Wearable computing might sound like a contradiction in terms, but if the would-be cyborgs who attended the symposium are to be believed, it is the cutting edge of computing research - and who could argue when most of the participants were packing more hardware and processing power about their person than most of us have on our desktop?
The notion of building computing power in and around the body is not by itself new, but it is only since computers have become portable, and communication between them fast and reliable enough, that it has become a reality. Hence this symposium organised by the IEEE (America's Institute of Electrical and Electronic Engineers) Computer Society was only the second major gathering of those with an interest in the field, and it is a testament to its novelty that the wide-eyed enthusiasts, rather than sharp-suited tech salesmen, were in the majority.
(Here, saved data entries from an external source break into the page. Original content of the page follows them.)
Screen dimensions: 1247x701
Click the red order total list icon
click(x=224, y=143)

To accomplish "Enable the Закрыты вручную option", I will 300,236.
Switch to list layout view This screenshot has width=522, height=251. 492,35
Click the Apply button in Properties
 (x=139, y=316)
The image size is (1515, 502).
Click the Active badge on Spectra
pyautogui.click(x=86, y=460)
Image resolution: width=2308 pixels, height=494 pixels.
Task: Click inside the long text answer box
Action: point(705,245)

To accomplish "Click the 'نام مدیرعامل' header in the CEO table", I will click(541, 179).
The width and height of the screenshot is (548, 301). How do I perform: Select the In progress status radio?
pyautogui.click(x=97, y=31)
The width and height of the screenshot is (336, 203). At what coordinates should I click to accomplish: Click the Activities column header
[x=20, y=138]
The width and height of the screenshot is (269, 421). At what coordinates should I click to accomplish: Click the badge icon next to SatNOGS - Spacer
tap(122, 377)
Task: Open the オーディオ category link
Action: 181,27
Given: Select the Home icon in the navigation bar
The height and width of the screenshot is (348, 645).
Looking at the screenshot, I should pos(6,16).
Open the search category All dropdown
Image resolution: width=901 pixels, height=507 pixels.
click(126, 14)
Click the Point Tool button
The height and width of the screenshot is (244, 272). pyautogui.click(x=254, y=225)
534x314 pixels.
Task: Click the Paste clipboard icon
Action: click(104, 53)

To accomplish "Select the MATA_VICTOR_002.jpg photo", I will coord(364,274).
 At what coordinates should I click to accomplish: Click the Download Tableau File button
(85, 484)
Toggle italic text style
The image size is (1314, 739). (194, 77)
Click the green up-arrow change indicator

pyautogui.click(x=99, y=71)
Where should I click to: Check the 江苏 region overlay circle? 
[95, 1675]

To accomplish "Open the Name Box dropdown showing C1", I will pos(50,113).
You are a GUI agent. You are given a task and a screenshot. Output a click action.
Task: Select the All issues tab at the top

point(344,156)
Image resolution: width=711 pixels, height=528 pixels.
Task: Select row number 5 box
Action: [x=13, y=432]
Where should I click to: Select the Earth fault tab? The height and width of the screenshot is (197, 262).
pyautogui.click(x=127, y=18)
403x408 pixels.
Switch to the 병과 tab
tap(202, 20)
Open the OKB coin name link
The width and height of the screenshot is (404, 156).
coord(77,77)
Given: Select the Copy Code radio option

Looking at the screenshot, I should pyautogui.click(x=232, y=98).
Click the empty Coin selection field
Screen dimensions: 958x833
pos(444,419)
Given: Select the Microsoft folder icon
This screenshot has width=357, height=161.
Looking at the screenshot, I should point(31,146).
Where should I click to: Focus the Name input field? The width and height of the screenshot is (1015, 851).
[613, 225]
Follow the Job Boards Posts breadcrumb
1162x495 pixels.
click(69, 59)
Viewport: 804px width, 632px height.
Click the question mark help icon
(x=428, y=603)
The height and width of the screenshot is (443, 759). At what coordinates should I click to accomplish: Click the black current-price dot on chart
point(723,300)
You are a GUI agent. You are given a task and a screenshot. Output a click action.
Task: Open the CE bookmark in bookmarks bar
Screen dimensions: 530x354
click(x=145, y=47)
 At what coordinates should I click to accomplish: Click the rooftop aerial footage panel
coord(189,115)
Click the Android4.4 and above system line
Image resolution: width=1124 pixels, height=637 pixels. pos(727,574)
In its broadest sense, wearables can encompass any piece of digital kit which a person carries around in their day-to-day life - hence pagers, Palmpilots and mobile phones can be included. However, for those who see wearable computing as a totally new computing paradigm, the definition becomes more ambitious. For true believers, the wearable computer is always on, always acting on behalf of its user and always sensing the surrounding environment so that it can offer a more productive interface to the real world.
Most of the big computer research labs from American universities were well-represented at the conference by the pony-tailed and bespectacled men often seen at such hi-tech conferences, but the proceedings opened with a presentation by Lieutenant Colonel Bob Serino of the US Army.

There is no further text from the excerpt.